What shipped: Product Language (design system).
- Tokens for color, type, spacing, and motion
- Components + patterns built from real product screens (not abstract examples)
- Coverage for dense data, configuration flows, and collaboration surfaces
Why it worked
it shipped alongside product work, so adoption wasn't optional. Engineers and designers pulled from the same library, and consistency became the default.
The Quality Bar
Made quality repeatable — not dependent on individual stamina.
The gap
the design system covered what to ship, but not how to make decisions when things got messy.
What I built: The Quality Bar — Tools, Rituals, and Mechanisms that combine to make Quality.
- Principles to resolve tradeoffs under pressure
- Weekly critique format to keep quality visible across workstreams
- Growth framework to make expectations and leveling clear
- Work-back planning to pull design upstream before engineering committed
Why it worked
the bar showed up in PM and Engineering reviews because it was embedded in planning + critique — not kept as "design-only" guidance.
View the Design Operations Framework →
The User Journey Map
Created a single-page map that aligned Product, Engineering, and Design around the user's core actions — not team boundaries.
The problem
roadmap conversations started with "who owns this?" instead of "where does this fit in the sales rep's workflow?" Product streams and team boundaries had collapsed into the same conversation, and the user had vanished from it.

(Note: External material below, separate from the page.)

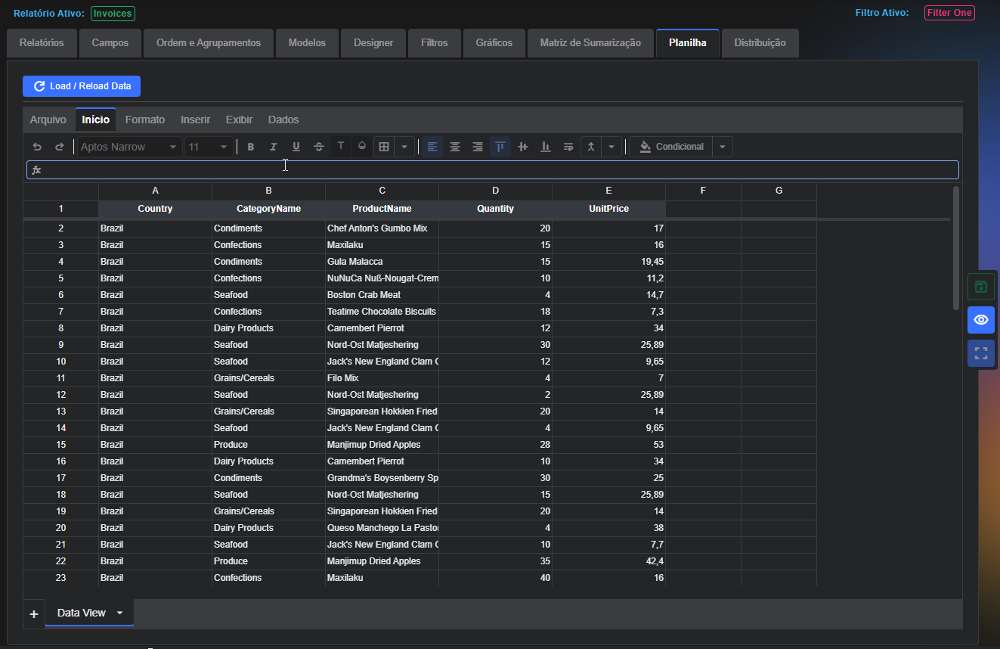Enable wrap text icon
Screen dimensions: 1000x649
(x=568, y=147)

What shipped: a one-page user journey map of the deal cycle. Six lifecycle stages, the AE's actions at each, and the moments that actually advance a deal — kept to a single page so it stayed scannable in standup and critique.

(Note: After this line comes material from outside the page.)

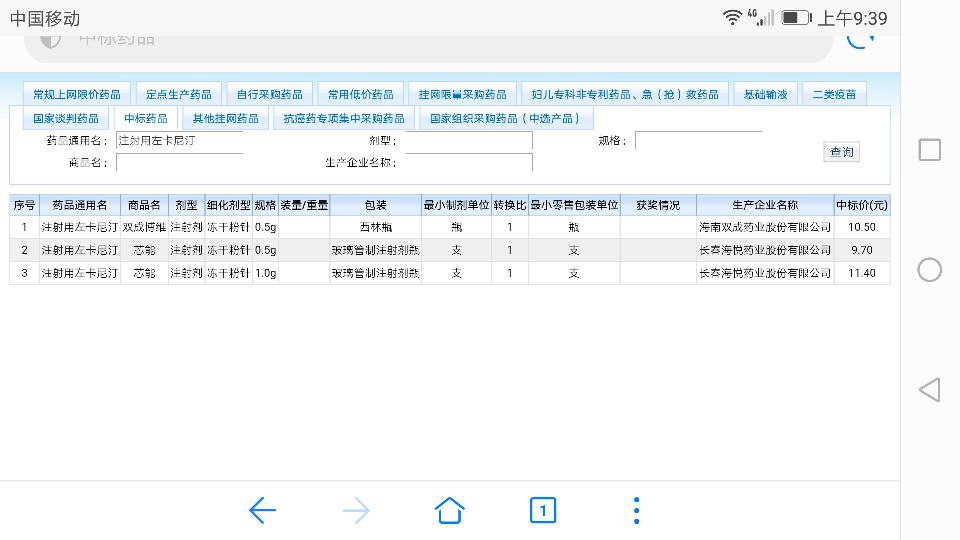This screenshot has width=960, height=540.
Task: Open the browser tab switcher
Action: 542,511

The deal cycle, the rep's view
"where in the workflow does this product stream actually live?"
Why we anchored on the AE. The AE touches every stage and inherits work from every other role. Building the system on the AE first meant every other persona's view — CSM, BDR, Sales Manager — could be derived from this one, instead of forcing six parallel frames into the same roadmap conversation from day one.

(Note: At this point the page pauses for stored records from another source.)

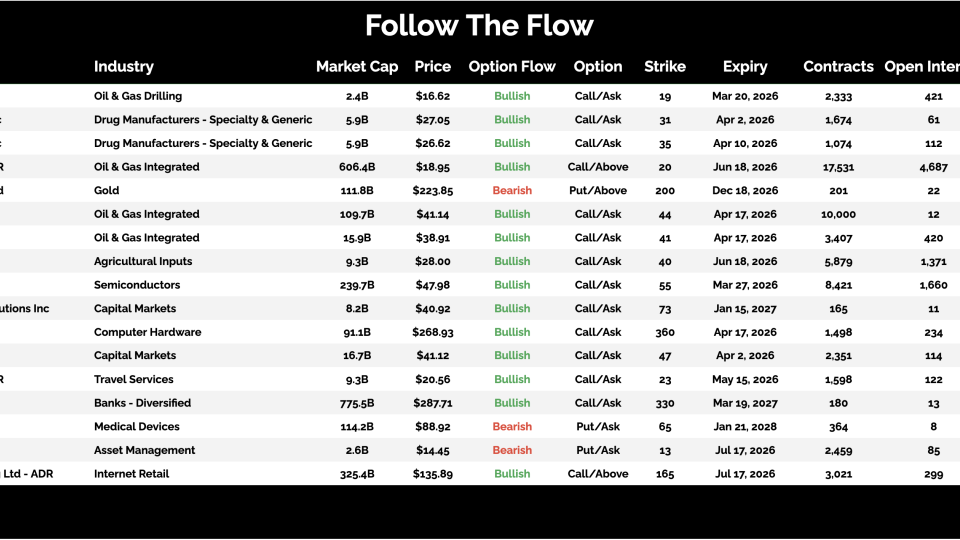This screenshot has width=960, height=540.
Task: Click the 17,531 contracts value
Action: tap(838, 167)
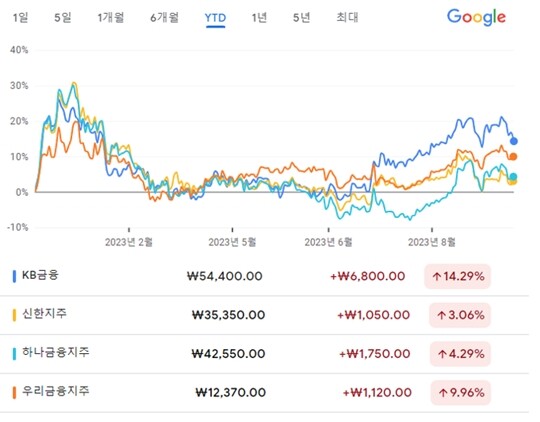Screen dimensions: 540x422
Task: Open the 우리금융지주 stock name
Action: [x=56, y=391]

Where the AE actually spends their day
many small actions; a handful of moments that decide the deal
Why it worked
It became a shared reference for roadmap, scope, demo flow, and critique — a neutral object that no single team "owned."
What I'd do differently
- Opened critique to PM and Engineering from week one. The cross-functional value was obvious in hindsight. Gating critique to the design team for the first several months left leverage on the table for no reason but inherited habit.
- Built the user journey map in the first 60 days. Every roadmap conversation would have been cheaper from day one. I delivered it mid-tenure — too late for the alignment work it ended up doing.
- Tied the Quality Bar to product KPIs explicitly from the start. Adoption came, but slowly. Connecting bar-raising to activation and adoption metrics would have accelerated cross-functional buy-in by months.